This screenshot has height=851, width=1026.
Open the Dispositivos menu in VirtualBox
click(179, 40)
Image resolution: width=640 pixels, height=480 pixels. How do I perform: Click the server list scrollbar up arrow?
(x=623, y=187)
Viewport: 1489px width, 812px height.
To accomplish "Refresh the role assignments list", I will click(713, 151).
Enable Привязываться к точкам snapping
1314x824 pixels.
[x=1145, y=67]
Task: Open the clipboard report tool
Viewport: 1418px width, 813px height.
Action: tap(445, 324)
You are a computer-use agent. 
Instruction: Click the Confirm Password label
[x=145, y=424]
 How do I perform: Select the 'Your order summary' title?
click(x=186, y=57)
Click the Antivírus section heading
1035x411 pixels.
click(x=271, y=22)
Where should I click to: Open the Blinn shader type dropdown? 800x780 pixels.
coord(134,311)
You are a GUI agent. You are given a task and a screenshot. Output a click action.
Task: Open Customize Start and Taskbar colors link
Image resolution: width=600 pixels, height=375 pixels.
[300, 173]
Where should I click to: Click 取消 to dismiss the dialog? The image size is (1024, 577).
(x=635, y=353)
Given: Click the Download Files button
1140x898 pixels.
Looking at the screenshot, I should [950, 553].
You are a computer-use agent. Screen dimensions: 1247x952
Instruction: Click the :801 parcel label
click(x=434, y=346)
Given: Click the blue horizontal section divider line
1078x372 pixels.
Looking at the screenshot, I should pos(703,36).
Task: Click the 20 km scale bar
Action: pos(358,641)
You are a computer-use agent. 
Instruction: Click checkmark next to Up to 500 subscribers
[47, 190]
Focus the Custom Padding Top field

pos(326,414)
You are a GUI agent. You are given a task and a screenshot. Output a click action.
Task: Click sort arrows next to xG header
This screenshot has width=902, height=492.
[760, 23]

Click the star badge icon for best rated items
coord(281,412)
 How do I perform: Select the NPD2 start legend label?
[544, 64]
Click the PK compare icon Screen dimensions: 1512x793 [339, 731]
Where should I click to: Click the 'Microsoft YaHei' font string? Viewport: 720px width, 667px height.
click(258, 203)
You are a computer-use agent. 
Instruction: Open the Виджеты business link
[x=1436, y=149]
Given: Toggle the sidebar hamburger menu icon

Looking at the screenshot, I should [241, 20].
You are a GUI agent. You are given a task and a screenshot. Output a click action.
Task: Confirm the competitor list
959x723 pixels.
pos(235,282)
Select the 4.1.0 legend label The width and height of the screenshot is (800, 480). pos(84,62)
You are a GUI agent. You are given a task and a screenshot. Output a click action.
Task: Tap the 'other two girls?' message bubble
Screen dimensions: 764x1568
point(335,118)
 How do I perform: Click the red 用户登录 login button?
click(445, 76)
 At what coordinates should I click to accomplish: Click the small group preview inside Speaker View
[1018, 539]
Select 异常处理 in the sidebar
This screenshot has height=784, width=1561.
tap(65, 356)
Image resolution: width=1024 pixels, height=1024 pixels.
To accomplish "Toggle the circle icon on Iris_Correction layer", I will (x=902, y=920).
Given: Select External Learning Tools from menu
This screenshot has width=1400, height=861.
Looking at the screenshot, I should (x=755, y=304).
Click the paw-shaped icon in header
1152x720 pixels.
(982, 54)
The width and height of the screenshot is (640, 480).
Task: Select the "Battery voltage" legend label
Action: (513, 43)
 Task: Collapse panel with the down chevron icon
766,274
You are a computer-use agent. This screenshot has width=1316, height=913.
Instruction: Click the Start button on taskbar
______________________________
> **WHAT THIS TASK INVOLVES**
Give the material again, complete and unaltered.

> **EXERCISE SOLUTION**
This screenshot has height=851, width=1026.
Open the Dispositivos menu in VirtualBox
click(179, 40)
Image resolution: width=640 pixels, height=480 pixels. How do I perform: Click the server list scrollbar up arrow?
(x=623, y=187)
Viewport: 1489px width, 812px height.
To accomplish "Refresh the role assignments list", I will click(713, 151).
Enable Привязываться к точкам snapping
1314x824 pixels.
[x=1145, y=67]
Task: Open the clipboard report tool
Viewport: 1418px width, 813px height.
Action: tap(445, 324)
You are a computer-use agent. 
Instruction: Click the Confirm Password label
[x=145, y=424]
 How do I perform: Select the 'Your order summary' title?
click(x=186, y=57)
Click the Antivírus section heading
1035x411 pixels.
click(x=271, y=22)
Where should I click to: Open the Blinn shader type dropdown? 800x780 pixels.
coord(134,311)
You are a GUI agent. You are given a task and a screenshot. Output a click action.
Task: Open Customize Start and Taskbar colors link
Image resolution: width=600 pixels, height=375 pixels.
[300, 173]
Where should I click to: Click 取消 to dismiss the dialog? The image size is (1024, 577).
(x=635, y=353)
Given: Click the Download Files button
1140x898 pixels.
Looking at the screenshot, I should [950, 553].
You are a computer-use agent. Screen dimensions: 1247x952
Instruction: Click the :801 parcel label
click(x=434, y=346)
Given: Click the blue horizontal section divider line
1078x372 pixels.
Looking at the screenshot, I should pos(703,36).
Task: Click the 20 km scale bar
Action: pos(358,641)
You are a computer-use agent. 
Instruction: Click checkmark next to Up to 500 subscribers
[47, 190]
Focus the Custom Padding Top field

pos(326,414)
You are a GUI agent. You are given a task and a screenshot. Output a click action.
Task: Click sort arrows next to xG header
This screenshot has width=902, height=492.
[760, 23]

Click the star badge icon for best rated items
coord(281,412)
 How do I perform: Select the NPD2 start legend label?
[544, 64]
Click the PK compare icon Screen dimensions: 1512x793 [339, 731]
Where should I click to: Click the 'Microsoft YaHei' font string? Viewport: 720px width, 667px height.
click(258, 203)
You are a computer-use agent. 
Instruction: Open the Виджеты business link
[x=1436, y=149]
Given: Toggle the sidebar hamburger menu icon

Looking at the screenshot, I should [241, 20].
You are a GUI agent. You are given a task and a screenshot. Output a click action.
Task: Confirm the competitor list
959x723 pixels.
pos(235,282)
Select the 4.1.0 legend label The width and height of the screenshot is (800, 480). pos(84,62)
You are a GUI agent. You are given a task and a screenshot. Output a click action.
Task: Tap the 'other two girls?' message bubble
Screen dimensions: 764x1568
point(335,118)
 How do I perform: Click the red 用户登录 login button?
click(445, 76)
 At what coordinates should I click to accomplish: Click the small group preview inside Speaker View
[1018, 539]
Select 异常处理 in the sidebar
This screenshot has height=784, width=1561.
tap(65, 356)
Image resolution: width=1024 pixels, height=1024 pixels.
To accomplish "Toggle the circle icon on Iris_Correction layer", I will (x=902, y=920).
Given: Select External Learning Tools from menu
This screenshot has width=1400, height=861.
Looking at the screenshot, I should (x=755, y=304).
Click the paw-shaped icon in header
1152x720 pixels.
(982, 54)
The width and height of the screenshot is (640, 480).
Task: Select the "Battery voltage" legend label
Action: (513, 43)
 Task: Collapse panel with the down chevron icon
766,274
You are a computer-use agent. This screenshot has width=1316, height=913.
Instruction: Click the Start button on taskbar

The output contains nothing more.